Шишок, раз начав, решил, видать, продолжать:
— Бросила она его в младенчестве. Вот на след напали. Приехали в столицу из дальнего далёка. Чего–чего только в этой Москве проклятой не натерпелись. Менты у нас деньги вытащили…
Богатырка только глаза выпучила при последних словах.
— Идите! — Без лишних слов контролёрша распахнула двери в светлый зал. Видать, решила, что так‑то по–дурацки врать никто не станет.
Шишок даже прослезился, Перкун галантно клюнул богатырку в руку, а Ваня и не знал, то ли радоваться, то ли нет. По–прежнему не верилось ему, что мамка может быть здесь… Но все скорёхонько вбежали в тепло. Тут слёзы у Шишка мгновенно высохли, он деловито потащил всех за собой, как вроде уж бывал тут. Да не в зал, откуда слышалась музыка, а в обход, к каким‑то потайным дверям.
— Ты почему тут всё знаешь? — спросил Ваня.
— Дом же это, — отвечал, пожимая плечами, домовик. — Хоть и не жилой, хоть и неуклюжий, а всё дом. Да ещё и старый, я в таких всё как есть чую.
Открывают дверь: в глаза бросилась девушка, сидящая у поясного зеркала, глаза подмалёвывает, а к запястью круглая картонка привязана с номером 1. И в комнате полно ещё девушек, мелькают голые спины, длинные ноги, у некоторых халаты наброшены на плечи, и все девушки под номерами. У Вани в глазах зарябило от красивых лиц — неужто и его мамка здесь… А Шишок с места в карьер спрашивает:
— Эй, голоногие, а где тут Валька Житная?

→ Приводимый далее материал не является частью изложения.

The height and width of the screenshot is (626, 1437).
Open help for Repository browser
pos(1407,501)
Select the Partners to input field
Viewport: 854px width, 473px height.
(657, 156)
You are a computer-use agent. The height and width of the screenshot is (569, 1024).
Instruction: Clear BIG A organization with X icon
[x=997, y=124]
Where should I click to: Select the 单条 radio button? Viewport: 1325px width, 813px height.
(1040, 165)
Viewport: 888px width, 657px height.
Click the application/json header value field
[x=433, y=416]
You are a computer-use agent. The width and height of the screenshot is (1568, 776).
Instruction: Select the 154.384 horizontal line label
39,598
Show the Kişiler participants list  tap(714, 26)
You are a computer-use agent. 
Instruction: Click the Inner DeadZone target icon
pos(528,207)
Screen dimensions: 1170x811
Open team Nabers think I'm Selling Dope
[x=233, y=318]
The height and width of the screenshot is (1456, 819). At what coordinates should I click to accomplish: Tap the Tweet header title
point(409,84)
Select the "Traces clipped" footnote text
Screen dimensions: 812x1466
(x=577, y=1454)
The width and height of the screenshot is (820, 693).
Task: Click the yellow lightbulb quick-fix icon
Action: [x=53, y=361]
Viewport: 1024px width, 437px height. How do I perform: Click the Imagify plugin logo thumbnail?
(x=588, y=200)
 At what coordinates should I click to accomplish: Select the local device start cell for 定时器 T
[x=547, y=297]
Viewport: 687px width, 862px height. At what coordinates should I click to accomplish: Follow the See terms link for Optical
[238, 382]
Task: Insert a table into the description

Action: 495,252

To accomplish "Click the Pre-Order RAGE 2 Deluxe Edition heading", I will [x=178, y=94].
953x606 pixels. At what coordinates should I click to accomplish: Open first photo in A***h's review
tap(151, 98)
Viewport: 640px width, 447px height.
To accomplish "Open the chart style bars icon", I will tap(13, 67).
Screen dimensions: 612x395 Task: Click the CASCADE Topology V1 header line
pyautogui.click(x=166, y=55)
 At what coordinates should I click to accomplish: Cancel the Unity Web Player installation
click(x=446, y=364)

Одна из девушек оборачивается и с брюзгливой миной отвечает:
— На сцене она…
Друзья переглянулись. Шишок вперёд побежал, с балалайкой наперевес, Перкун, хлопая крыльями, — за ним, а Ваня приотстал — ноги не шли, как вроде во второй раз лешаки осудили его стать деревянным ваней… Когда мальчик на негнущихся ногах подошёл к кулисам, к выходу на сцену, где кроме них толпились какие‑то люди, он уже мало что понимал. Из‑за взрослых ничего было не видать, и он чуть на сцену не выскочил, но кто‑то поймал его за хвост пальтишки и втянул назад. Шишок тут подставил шею, и Ваня взлез домовику на плечи, а тот ещё и в первый ряд протолкнулся. И стало видно, что там, на освещённом пятачке…
На сцене стоял чёрный рояль, а за ним сидела она (она ли? ой, не верилось!). Длинные золотые волосы закрывали всю спину, из летающих волос время от времени высовывались голые локти — она играла на рояле. Это разве концерт? Ваня бросил взгляд вправо: зрительный зал был полон, и это был мужской зал, тёмный от костюмов, светлые пятна женских платьев мелькали лишь изредка.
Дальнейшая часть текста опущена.